Article
August 03, 2015

Gifts Roundup: $100 Million to California Institute of Technology

Courtesy of the Gordon and Betty Moore Foundation

The Intel Corporation co-founder Gordon Moore and his wife, Betty, said Caltech's leaders are free to decide how to use the couple's $100-million gift.

A roundup of notable gifts compiled by The Chronicle:

California Institute of Technology

Intel Corporation co-founder Gordon Moore and his wife, Betty, pledged $100 million to endow the institution. The Moores said how the institute chooses to use the donation is up to its leaders, who announced the money will be used to establish a program aimed at eventually providing fellowships for every Caltech graduate student.
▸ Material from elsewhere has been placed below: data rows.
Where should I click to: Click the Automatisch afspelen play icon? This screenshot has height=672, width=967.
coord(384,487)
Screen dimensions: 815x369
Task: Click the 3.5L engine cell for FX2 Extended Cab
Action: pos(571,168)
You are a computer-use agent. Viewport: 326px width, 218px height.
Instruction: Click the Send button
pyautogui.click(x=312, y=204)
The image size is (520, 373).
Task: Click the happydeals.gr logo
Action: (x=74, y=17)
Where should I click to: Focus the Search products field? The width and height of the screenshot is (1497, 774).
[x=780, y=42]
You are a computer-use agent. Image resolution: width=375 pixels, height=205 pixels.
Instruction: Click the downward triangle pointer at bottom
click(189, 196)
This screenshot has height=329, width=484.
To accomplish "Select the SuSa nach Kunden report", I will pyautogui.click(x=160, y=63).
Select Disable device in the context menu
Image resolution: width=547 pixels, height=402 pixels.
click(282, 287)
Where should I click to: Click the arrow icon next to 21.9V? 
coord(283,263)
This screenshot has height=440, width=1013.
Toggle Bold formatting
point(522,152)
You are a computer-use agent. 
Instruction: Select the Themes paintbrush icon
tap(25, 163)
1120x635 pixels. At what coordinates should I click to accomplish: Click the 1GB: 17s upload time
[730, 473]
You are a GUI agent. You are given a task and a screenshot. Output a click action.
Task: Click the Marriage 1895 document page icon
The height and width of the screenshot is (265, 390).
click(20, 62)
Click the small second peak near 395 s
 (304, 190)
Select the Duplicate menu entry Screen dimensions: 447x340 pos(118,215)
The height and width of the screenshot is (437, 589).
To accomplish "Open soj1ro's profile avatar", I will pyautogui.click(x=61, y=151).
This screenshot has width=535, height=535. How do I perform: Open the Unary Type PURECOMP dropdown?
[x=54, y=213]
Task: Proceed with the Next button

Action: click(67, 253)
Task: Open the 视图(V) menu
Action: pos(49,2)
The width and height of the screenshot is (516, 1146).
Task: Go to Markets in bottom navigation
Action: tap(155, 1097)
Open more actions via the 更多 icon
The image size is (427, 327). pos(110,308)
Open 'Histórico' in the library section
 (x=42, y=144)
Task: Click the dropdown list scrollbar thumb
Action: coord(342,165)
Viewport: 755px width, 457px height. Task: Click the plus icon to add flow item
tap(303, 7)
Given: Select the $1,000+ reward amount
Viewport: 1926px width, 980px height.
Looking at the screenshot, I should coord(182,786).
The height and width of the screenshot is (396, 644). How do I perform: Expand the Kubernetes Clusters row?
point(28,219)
Mr. Moore earned a Ph.D. from Caltech in 1954 and serves on its Board of Trustees. He is known in tech circles for "Moore’s Law," his 1965 prediction that the number of transistors that can fit on a computer chip would double every year.

Special Olympics

Thomas Golisano, the founder of the payroll-services company, Paychex, pledged $25 million to the nonprofit through his Golisano Foundation. The money will help to expand Special Olympics health services globally for people with intellectual disabilities.

Mr. Golisano gave the organization $12 million in 2012.

University of Wisconsin at Milwaukee

The investors Sheldon and Marianne Lubar gave $10 million to establish the Lubar Center for Entrepreneurship and expand the university’s classes and activities for undergraduate and graduate students. The couple donated $10 million in 2006 to endow professorships and student scholarships at what is now the Lubar School of Business.

Earlier in his career, Mr. Lubar served as assistant secretary of the U.S. Department of Housing and Urban Development and as commissioner of the Federal Housing Administration.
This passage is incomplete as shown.